> **Data**:
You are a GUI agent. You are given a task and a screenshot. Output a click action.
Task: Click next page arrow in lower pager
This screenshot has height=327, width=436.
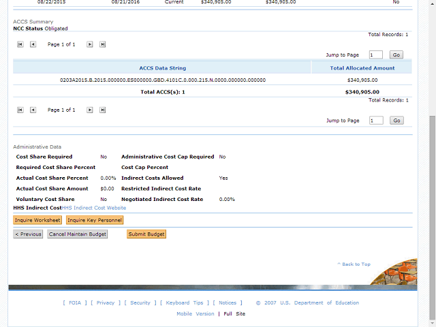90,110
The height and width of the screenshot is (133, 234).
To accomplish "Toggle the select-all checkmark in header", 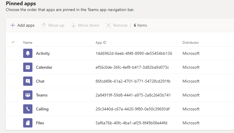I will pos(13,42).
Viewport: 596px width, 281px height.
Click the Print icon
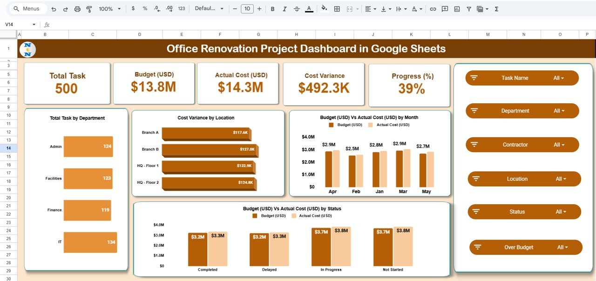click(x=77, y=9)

> **Problem**:
Restate word for word the lines from the one with "Viewport: 596px width, 281px height." to the end of the material, both included. Do not include the pictures.

> **Solution to this problem**:
Viewport: 596px width, 281px height.
Click the Print icon
click(x=77, y=9)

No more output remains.